Thursday, August 29, 2013

Signification, imagination, play

Continuing the IPS discussion on semiotics, in response to Joseph's last reply, I said:

I’m with you on tarot imagery and activating the subconscious but  a couple of caveats. Virtually all modern tarot decks were created by members of the Golden Dawn, including the deck you use. And they are operating within a very particular western metaphysical tradition so the tarot images are designed to convey very specific meanings within that tradition. Meanings that are by definition metaphysical. So using those images as is makes the task of postmetaphysically recontextualizing those meanings challenging to say the least. Hence we find some contemporary tarot decks modifying the images somewhat to add, subtract or completely change some of the traditional meanings. However I’ve yet to find any deck that makes modifications to the images themselves based on postmetaphysical enactment.
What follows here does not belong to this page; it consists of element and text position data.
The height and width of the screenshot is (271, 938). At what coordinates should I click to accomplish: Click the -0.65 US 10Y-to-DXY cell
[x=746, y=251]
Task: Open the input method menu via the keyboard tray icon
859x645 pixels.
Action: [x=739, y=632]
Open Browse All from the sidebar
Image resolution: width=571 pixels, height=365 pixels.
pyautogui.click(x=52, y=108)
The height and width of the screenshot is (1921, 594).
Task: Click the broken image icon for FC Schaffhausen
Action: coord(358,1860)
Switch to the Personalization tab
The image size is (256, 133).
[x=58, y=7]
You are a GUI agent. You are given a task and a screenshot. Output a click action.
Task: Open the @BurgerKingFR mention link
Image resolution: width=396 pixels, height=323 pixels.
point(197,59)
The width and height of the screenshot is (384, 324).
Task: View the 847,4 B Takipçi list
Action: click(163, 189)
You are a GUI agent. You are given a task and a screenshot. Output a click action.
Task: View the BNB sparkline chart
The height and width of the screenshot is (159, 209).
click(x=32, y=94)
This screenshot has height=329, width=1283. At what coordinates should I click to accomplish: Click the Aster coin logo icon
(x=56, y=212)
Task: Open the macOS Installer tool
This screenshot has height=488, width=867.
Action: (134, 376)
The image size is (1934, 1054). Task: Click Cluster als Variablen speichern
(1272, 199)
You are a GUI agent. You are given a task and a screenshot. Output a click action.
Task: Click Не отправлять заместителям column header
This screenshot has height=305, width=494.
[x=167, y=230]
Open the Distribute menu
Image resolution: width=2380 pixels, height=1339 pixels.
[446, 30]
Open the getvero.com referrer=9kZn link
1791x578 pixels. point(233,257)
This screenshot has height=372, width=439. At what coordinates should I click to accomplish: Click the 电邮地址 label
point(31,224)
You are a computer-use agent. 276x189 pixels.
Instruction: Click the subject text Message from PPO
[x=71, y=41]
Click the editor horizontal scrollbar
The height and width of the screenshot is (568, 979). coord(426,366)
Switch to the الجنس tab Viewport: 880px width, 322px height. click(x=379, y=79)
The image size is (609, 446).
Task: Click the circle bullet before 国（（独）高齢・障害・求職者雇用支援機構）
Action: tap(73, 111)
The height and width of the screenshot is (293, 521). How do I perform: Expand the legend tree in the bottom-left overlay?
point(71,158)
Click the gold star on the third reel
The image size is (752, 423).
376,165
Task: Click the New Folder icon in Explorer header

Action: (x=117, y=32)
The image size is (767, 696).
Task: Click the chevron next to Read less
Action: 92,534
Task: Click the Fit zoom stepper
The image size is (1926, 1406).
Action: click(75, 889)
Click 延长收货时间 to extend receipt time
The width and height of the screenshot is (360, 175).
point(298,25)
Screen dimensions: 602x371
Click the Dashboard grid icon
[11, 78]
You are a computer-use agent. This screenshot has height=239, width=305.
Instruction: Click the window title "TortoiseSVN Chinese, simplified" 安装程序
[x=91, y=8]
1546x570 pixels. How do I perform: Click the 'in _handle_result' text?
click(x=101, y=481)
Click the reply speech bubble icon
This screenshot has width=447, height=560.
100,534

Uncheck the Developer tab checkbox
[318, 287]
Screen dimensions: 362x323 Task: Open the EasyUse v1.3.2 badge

You are working on modifying some of the signified meanings, but not the signifier image containers themselves.

And while I agree on activating the subconscious via imagery for a host of healthy reasons, from bringing to light some of our destructive unconscious processes to more fully integrating pre-rational aspects (and more), the “cognitive unconscious” as L&J call it is not accessible at all. It is akin to the onticological withdrawn or the Derridean excess. Through other methods we can learn a lot about it but we still cannot access it, even subconsciously. So incorporating that knowledge into our models allows for a surprise from beyond our constructions. Constructions that while useful if too rigidly held block novel emergence. In a way it’s like the Fool who can be any card in the deck, whose own very meaning is this openness to change and the unexpected, whose number is 0 which can be anything and nothing.

And finally a word about tarot free association and free imaginal play. That’s why I often prefer to just pick a card at random and get freely associate with it, whatever comes up from my subconscious. Often what comes up has nothing to do with the traditional meaning of the card, other times some relevance, other times quite relevant to those meanings. However in the latter case I ascribe that to years of inculcation in those traditional meanings. The other method is a variation on pathworking. The latter is to go inside the cards and interact with the images and characters in a visualization exercise. Most pathworkings though are guided to fit precisely the traditional meanings of the cards and its placement on the Tree of Life, so that you’re guided to see the appropriate symbols and figures. But now I prefer to allow this process to go where it wants. And again, I often interact with the images and characters in the most unexpected ways, much more like dreams. It of course helps to record them and reflect on possible personal and even collective meanings afterward, but the actual meditation is less guided by traditional expectations.